[Supplied information — start]

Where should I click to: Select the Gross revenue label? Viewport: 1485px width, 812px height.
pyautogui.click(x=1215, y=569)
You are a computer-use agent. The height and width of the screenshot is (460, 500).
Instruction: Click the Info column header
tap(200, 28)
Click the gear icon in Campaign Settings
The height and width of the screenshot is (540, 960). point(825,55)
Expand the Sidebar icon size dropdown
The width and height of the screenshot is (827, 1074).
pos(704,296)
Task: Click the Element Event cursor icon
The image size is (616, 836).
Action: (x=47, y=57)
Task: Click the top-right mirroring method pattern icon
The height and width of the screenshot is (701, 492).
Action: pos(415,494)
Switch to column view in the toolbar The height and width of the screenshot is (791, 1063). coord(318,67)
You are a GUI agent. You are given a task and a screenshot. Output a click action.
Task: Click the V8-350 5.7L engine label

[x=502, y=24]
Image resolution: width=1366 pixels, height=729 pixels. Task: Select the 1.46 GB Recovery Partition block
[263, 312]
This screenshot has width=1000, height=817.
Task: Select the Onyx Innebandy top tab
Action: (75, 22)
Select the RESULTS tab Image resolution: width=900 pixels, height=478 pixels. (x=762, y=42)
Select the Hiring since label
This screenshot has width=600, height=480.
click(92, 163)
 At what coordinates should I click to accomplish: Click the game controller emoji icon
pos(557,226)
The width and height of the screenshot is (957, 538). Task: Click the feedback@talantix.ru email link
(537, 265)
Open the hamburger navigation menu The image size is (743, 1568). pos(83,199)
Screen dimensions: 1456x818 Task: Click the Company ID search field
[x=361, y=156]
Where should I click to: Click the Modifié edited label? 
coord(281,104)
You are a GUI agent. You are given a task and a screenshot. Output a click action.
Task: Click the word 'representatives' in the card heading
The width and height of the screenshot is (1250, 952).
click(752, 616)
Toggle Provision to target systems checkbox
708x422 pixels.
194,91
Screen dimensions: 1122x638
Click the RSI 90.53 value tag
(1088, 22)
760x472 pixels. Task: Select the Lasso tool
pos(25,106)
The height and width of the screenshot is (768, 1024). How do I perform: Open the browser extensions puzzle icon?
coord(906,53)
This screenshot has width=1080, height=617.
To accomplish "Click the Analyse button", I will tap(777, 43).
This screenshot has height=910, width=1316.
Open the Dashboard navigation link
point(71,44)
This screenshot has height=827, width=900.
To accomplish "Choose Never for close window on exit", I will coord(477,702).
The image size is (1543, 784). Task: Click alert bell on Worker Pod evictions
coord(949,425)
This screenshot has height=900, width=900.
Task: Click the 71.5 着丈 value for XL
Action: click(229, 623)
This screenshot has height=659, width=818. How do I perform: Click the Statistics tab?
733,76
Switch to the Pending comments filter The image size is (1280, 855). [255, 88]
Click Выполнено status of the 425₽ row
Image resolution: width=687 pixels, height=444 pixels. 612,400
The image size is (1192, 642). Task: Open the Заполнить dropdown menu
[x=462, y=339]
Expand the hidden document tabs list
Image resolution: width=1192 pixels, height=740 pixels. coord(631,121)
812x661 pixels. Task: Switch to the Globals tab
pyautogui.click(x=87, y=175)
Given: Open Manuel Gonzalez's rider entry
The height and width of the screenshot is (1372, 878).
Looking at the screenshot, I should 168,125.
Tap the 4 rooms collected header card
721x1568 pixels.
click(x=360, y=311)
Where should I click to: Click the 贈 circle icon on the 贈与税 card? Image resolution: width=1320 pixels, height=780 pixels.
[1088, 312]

[Supplied information — finish]

*Exercise requirements*
Repeat the data exactly as it was given above.

*Answer area*
Where should I click to: Select the Gross revenue label? Viewport: 1485px width, 812px height.
pyautogui.click(x=1215, y=569)
You are a computer-use agent. The height and width of the screenshot is (460, 500).
Instruction: Click the Info column header
tap(200, 28)
Click the gear icon in Campaign Settings
The height and width of the screenshot is (540, 960). point(825,55)
Expand the Sidebar icon size dropdown
The width and height of the screenshot is (827, 1074).
pos(704,296)
Task: Click the Element Event cursor icon
The image size is (616, 836).
Action: (x=47, y=57)
Task: Click the top-right mirroring method pattern icon
The height and width of the screenshot is (701, 492).
Action: pos(415,494)
Switch to column view in the toolbar The height and width of the screenshot is (791, 1063). coord(318,67)
You are a GUI agent. You are given a task and a screenshot. Output a click action.
Task: Click the V8-350 5.7L engine label

[x=502, y=24]
Image resolution: width=1366 pixels, height=729 pixels. Task: Select the 1.46 GB Recovery Partition block
[263, 312]
This screenshot has width=1000, height=817.
Task: Select the Onyx Innebandy top tab
Action: (75, 22)
Select the RESULTS tab Image resolution: width=900 pixels, height=478 pixels. (x=762, y=42)
Select the Hiring since label
This screenshot has width=600, height=480.
click(92, 163)
 At what coordinates should I click to accomplish: Click the game controller emoji icon
pos(557,226)
The width and height of the screenshot is (957, 538). Task: Click the feedback@talantix.ru email link
(537, 265)
Open the hamburger navigation menu The image size is (743, 1568). pos(83,199)
Screen dimensions: 1456x818 Task: Click the Company ID search field
[x=361, y=156]
Where should I click to: Click the Modifié edited label? 
coord(281,104)
You are a GUI agent. You are given a task and a screenshot. Output a click action.
Task: Click the word 'representatives' in the card heading
The width and height of the screenshot is (1250, 952).
click(752, 616)
Toggle Provision to target systems checkbox
708x422 pixels.
194,91
Screen dimensions: 1122x638
Click the RSI 90.53 value tag
(1088, 22)
760x472 pixels. Task: Select the Lasso tool
pos(25,106)
The height and width of the screenshot is (768, 1024). How do I perform: Open the browser extensions puzzle icon?
coord(906,53)
This screenshot has width=1080, height=617.
To accomplish "Click the Analyse button", I will tap(777, 43).
This screenshot has height=910, width=1316.
Open the Dashboard navigation link
point(71,44)
This screenshot has height=827, width=900.
To accomplish "Choose Never for close window on exit", I will coord(477,702).
The image size is (1543, 784). Task: Click alert bell on Worker Pod evictions
coord(949,425)
This screenshot has height=900, width=900.
Task: Click the 71.5 着丈 value for XL
Action: click(229, 623)
This screenshot has height=659, width=818. How do I perform: Click the Statistics tab?
733,76
Switch to the Pending comments filter The image size is (1280, 855). [255, 88]
Click Выполнено status of the 425₽ row
Image resolution: width=687 pixels, height=444 pixels. 612,400
The image size is (1192, 642). Task: Open the Заполнить dropdown menu
[x=462, y=339]
Expand the hidden document tabs list
Image resolution: width=1192 pixels, height=740 pixels. coord(631,121)
812x661 pixels. Task: Switch to the Globals tab
pyautogui.click(x=87, y=175)
Given: Open Manuel Gonzalez's rider entry
The height and width of the screenshot is (1372, 878).
Looking at the screenshot, I should 168,125.
Tap the 4 rooms collected header card
721x1568 pixels.
click(x=360, y=311)
Where should I click to: Click the 贈 circle icon on the 贈与税 card? Image resolution: width=1320 pixels, height=780 pixels.
[1088, 312]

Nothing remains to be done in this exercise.